The Court ruled in a 5-4 decision that states could not impose a mandatory life without parole sentence on juveniles under the age of eighteen. Justice Kagan wrote for the majority and was joined by Justices Kennedy, Ginsburg, Breyer, and Sotomayor. Justice Breyer wrote a concurring opinion joined by Justice Sotomayor. Justice Roberts wrote a dissenting opinion that was joined by Justices Scalia, Thomas, and Alito. Justices Thomas and Alito also wrote dissenting opinions that were each joined by Justice Scalia.

Majority

The majority said that the precedents in Roper and Graham indicated that juveniles are different from adults and that the type of crime committed does not change this fundamental difference. According to studies relied on by the Court, children lack maturity, are more vulnerable to outside influences such as peer pressure, and are more likely to be capable of change. Since mandatory sentencing makes it impossible for a judge to take into account these differences between adults and children, the Court said, mandatory sentences of life without parole violate the Eighth Amendment. Life without parole sentences may still be imposed on juveniles, as long as they are sentenced individually and not under mandatory sentencing rules.

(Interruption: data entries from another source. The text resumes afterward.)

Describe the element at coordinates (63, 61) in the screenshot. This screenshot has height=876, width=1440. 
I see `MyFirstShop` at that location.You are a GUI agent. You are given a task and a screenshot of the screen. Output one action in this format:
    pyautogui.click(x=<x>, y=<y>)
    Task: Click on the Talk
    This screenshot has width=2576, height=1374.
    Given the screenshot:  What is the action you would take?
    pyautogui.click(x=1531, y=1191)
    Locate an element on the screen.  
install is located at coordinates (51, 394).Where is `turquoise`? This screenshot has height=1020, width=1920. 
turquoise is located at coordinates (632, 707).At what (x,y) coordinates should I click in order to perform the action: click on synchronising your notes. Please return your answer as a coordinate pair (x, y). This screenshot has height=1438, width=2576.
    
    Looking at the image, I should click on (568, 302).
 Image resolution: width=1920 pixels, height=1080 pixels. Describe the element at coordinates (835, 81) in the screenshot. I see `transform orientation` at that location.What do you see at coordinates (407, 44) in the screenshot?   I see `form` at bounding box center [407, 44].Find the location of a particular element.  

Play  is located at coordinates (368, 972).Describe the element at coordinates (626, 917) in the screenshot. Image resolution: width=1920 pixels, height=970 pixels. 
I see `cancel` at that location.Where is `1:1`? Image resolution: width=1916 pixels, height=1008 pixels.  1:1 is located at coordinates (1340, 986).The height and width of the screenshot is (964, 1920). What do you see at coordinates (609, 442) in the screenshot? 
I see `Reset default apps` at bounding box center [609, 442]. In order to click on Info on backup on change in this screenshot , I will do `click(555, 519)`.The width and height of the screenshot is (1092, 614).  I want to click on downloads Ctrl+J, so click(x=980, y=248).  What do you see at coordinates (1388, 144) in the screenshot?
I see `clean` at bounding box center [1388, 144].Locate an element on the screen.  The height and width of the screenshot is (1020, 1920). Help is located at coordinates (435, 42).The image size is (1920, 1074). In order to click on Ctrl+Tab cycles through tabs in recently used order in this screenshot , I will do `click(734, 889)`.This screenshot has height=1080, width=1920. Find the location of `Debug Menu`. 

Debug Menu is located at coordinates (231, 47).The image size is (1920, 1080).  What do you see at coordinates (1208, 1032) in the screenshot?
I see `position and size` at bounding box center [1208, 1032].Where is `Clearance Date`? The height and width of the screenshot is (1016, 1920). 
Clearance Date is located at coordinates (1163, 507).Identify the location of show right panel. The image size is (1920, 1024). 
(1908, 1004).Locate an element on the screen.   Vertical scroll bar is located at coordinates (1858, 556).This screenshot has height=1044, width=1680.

The state argued that there was a national consensus that mandatory life without parole for juveniles was not cruel and unusual because 26 states had the same mandatory sentencing laws in place. The Court disagreed, saying that the legislatures of those states certainly did not intend for 14-year-olds to be sentenced to life without parole. It is more likely, the Court says, that the legislatures did not think of this type of unintended consequence when they enacted two separate provisions: mandating life without parole sentences for certain offenses and allowing juveniles to be tried in adult court.

The Court said that a state legislature’s criminal laws don’t have to guarantee eventual freedom for juvenile homicide offenders, but that there must be some meaningful opportunity for release that the judge may offer at his or her discretion. This allows a judge the ability to better take into account the many complex factors associated with juveniles.

Dissent

The dissents said that the precedent in Harmelin v. Michigan should have applied to this case. Mandatory sentences, they reasoned, are not cruel and unusual simply because they are mandatory. It may be that juveniles are different from adults. This should not, in the dissenters’ view, take away the ability of democratically elected legislatures to require life without parole for juveniles who commit the worst type of murder. The logic in Graham is not binding in this case, they said, because the opinion in Graham said clearly that murder was substantially different from non-homicide offenses and could be given greater punishments. The dissent concludes that, even if members of the Court may disagree with the acts of a legislature, it is not the Court’s place to make what are essentially legislative decisions.